Pactum

Compensação de dívidas por empresas exportadoras

13 de fevereiro de 2012

Depois de cinco anos em tramitação no Senado, foi aprovado o projeto de lei nº 492/2007, que permite compensar dívidas da previdência social com créditos de outros tributos federais. O projeto foi aprovado por unanimidade e agora segue para a Câmara dos Deputados, se também for aprovado pelos parlamentares, segue para sanção presidencial.
 
Toda empresa que exporta, tem impostos acumulados que podem ser compensados com outros tributos como Programa de Integração Social (PIS), e Contribuição para Financiamento da Seguridade Social, (Confins). Porém, o Instituto Nacional do Seguro Social (INSS), que é o tributo mais oneroso para o empresário, não pode ser compensado com créditos de outros tributos federais.
 
Se entrar em vigor, a lei modificará a rotina das empresas que exportam, impulsionando a economia e dando a possibilidade dos empresários investirem mais em seus negócios.
“Podendo fazer a compensação para o INSS, as empresas poderiam contratar mais funcionários e evitar demissões. Vai contribuir significativamente para desafogar o fluxo de caixa, visto que as empresas deixarão de ter tributos acumulados, compensando com o INSS devido”, ressalta o consultor tributário e também sócio da Pactum consultoria empresarial, Jorge Alexandre Amaral.
 
Em Lages, as três empresas que exportam entre US$ 10 milhões e US$ 50 milhões, são: Klabin, Madepar, e Vossko. Entre US$ 1 milhão e US$ 10 milhões, há 10 empresas, entre elas: Battistella, GTS do Brasil e Mill Serras. Das 18 empresas que exportam até US$ 1 milhão, estão entre outras: Polpa de Madeiras, Fruticultura Malke, e Brasdoor Agroflorestal.
 
De acordo com o Sindicato das Indústrias de Serrarias, Carpintarias e Tanoarias de Lages (Sindimadeira), só no setor madeireiro, há na Região Serrana, 83 empresas que exportam. Em Lages, há outras 31 empresas de diversos ramos que exportam. A crise da madeira causada principalmente pela queda do valor do dólar, causou a falência de muitas empresas do setor.
 
“Mesmo assim, o ramo em Lages é ainda o que mais exporta, e o que seria mais afetado positivamente com a aprovação da lei”, diz o presidente do Sindimadeira, Israel Marcon.
 
Ele afirma que irá mobilizar os sindicatos do ramo madeireiro para aprovação do projeto. “Faremos o acompanhamento da tramitação, é importantíssimo para nós a aprovação.
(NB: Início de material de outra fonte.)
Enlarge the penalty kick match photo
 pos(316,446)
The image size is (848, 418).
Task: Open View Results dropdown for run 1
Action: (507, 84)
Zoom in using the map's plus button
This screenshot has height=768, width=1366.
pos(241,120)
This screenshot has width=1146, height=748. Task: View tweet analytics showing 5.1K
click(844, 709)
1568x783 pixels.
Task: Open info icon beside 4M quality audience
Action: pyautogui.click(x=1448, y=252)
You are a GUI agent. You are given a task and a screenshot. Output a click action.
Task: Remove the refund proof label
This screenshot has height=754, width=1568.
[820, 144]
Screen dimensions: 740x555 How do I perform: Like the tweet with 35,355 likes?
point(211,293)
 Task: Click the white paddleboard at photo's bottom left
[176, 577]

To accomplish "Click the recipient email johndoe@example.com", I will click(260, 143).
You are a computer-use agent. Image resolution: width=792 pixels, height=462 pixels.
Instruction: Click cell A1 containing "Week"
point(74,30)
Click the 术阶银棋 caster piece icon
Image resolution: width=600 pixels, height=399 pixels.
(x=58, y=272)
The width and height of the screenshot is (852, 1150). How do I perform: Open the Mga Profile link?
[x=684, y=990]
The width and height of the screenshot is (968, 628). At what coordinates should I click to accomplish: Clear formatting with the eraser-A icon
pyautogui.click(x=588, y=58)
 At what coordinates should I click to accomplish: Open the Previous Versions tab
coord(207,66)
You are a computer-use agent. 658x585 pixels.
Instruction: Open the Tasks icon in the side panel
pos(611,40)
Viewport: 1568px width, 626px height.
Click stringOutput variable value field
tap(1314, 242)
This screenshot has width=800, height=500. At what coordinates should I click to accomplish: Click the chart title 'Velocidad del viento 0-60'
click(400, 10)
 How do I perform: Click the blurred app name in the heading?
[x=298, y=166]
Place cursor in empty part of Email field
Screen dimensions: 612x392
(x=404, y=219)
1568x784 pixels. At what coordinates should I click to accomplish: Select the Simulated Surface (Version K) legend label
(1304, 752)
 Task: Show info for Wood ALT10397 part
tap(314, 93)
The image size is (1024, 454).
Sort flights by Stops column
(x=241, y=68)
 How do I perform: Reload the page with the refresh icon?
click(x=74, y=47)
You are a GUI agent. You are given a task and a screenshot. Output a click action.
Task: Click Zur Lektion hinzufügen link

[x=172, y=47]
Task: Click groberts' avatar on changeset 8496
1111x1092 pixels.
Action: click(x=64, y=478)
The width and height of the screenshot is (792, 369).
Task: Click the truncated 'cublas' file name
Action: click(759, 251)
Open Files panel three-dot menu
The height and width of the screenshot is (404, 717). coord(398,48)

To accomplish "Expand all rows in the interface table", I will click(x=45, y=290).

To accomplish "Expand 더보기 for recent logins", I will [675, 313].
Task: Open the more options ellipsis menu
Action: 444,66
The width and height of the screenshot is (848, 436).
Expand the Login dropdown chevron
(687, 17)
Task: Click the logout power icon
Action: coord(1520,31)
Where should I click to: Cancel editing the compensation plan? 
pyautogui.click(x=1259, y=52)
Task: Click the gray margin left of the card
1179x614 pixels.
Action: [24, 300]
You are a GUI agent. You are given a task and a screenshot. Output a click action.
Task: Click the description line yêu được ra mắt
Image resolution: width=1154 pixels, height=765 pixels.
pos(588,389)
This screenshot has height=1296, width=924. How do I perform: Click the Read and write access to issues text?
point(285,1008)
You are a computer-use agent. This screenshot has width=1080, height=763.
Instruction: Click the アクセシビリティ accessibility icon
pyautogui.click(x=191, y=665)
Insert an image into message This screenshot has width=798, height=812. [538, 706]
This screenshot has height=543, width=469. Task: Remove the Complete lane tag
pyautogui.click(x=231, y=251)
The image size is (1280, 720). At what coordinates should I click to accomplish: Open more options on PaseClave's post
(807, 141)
Para empresas que estão fechando suas portas, ver os créditos acumulados e não poder compensar é a pior coisa que existe”.
 
Se for aprovada a lei, o contribuinte poderá apresentar uma “declaração de compensação”. Por ela, ele deverá relacionar seus créditos e fazer a devida compensação com o débito previdenciário.